Discussion in 'Our Other Games' started by keithburgun, Jan 9, 2017.

  1. keithburgun

    keithburgun Administrator, Lead Designer Staff Member


    Moving around on a grid. Shear sheep for energy, which also makes other sheep move away.
    Basic action is "shear". Four buttons that turn you into different animals, each that give you a different basic action and movement pattern.

    Activate human form = Shear and make adjacent sheep follow. Normal roguelike movement. - PULL
    Activate wolf form = Scare adjacent sheep. Move To a sheep - DELETE for MOVEMENT
    Activate ram = attract new sheep. Can bump - CREATE, BUMP
    Activate sheepgod =

    Wool used for changing form. If you ever don't have enough wool to cast any ability, you automatically turn back to human.
    Form change costs dynamically

    Grass - anyone can walk over
    Wall - only bird form can walk over
    Bush - only human can walk over
    PEN - hard coded area you start in and no sheep start in.

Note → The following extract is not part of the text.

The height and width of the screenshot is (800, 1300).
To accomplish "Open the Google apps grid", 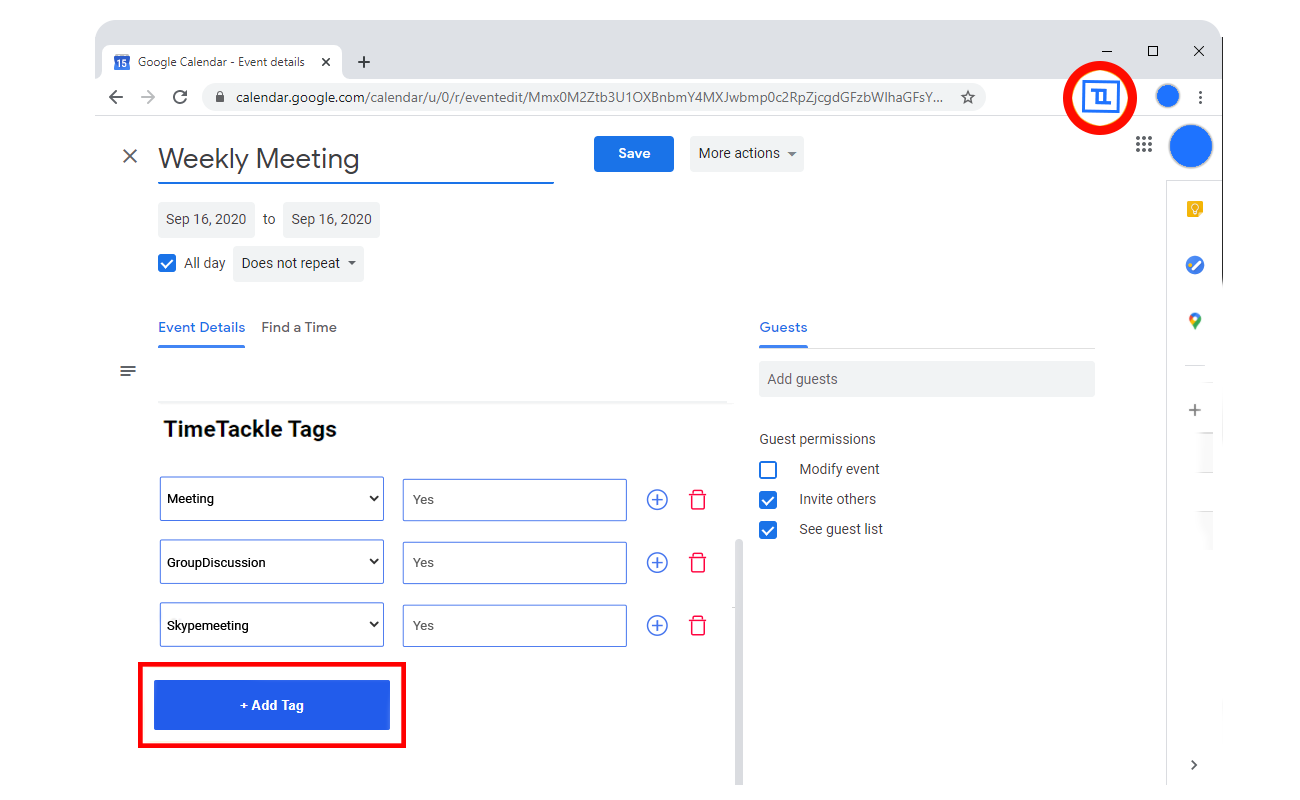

    map is 40x40. Tiles 5x5 in the middle that is sheep herd area.
    major_shiznick, richy and Plumlum like this.
  2. SwiftSpear

    SwiftSpear Active Member

    I can't help but feel this drive to avoid violence glorification has gotten a little silly here. Maybe that works for you in this case... I'm not completely sold though.
  3. keithburgun

    keithburgun Administrator, Lead Designer Staff Member

    Wasn't remotely on the radar. I didn't choose the theme for one thing, and also there IS actually violence in this (the wolf eats sheep). I guess I could have made the game into some like, "kill lots of sheep with a shotgun" thing, or something. But if anything it's more that I didn't make this go out if its way to glorify violence. Which, I guess in our current videogame atmosphere, could look like "getting silly with avoiding violence glorification". But yeah, that wasn't on my radar for this, but I'm happy that it's mostly not going to come across as horribly misanthropic like most videogames do.
    Toad_Racer likes this.
  4. SwiftSpear

    SwiftSpear Active Member

    Maybe this sheep version does work well, It just kind of feels like projectiles may eventually be appropriate to experiment with either on the part of the sheep or the sheerer, in which case this theme becomes really stretched.

    I don't mean to make this thread about violence glorification debate, I just though the theme here was pretty amusingly abstract for a prototype game. It felt up front like someone doing acrobatics to try to avoid depicting violence when a violent theme would just send the message more clearly simply because of how odd the proposed theme is.
  5. richy

    richy Well-Known Member

    Hmm, then why make two posts where the only thing you say is how you're surprised it's not violent, and where you suggest making it more violent, and how its non-violence somehow makes it abstract and odd?! FWIW to me sheep herding seems no more abstract or odd than shooting dragons with lasers and magic spells!
    As a general design point, is there something specific about projectiles which makes you think introducing them might eventually be useful here? Obviously guns in games are really a useful mechanic because they let the relatively weak player avatar affect events all over a board/map/arena rather than just adjacent to them (same attraction as guns in real life I guess). But is there something about projectiles in particular you feel is unique so that nothing else could fulfil the same role? For example a shepherd can cause remote action using their sheepdog (or sheepdrone), crook, lasso, or any number of non-weapon things. Conversely NPCs can threaten the player avatar from afar without it necessarily being weapon-related. Wolves move pretty fast.

    Seems like the go-to options for action at a distance in games are weapons, magic spells and ESP/the Force. For action games OK you need lots of bang for your single-button-click buck to keep enough exciting things happening on the screen, and that necessarily involves pretty explosive things. But in a strategy game? Are frog tongues and grappling hooks just too uncool? Or is it the killing? Is killing simply essential?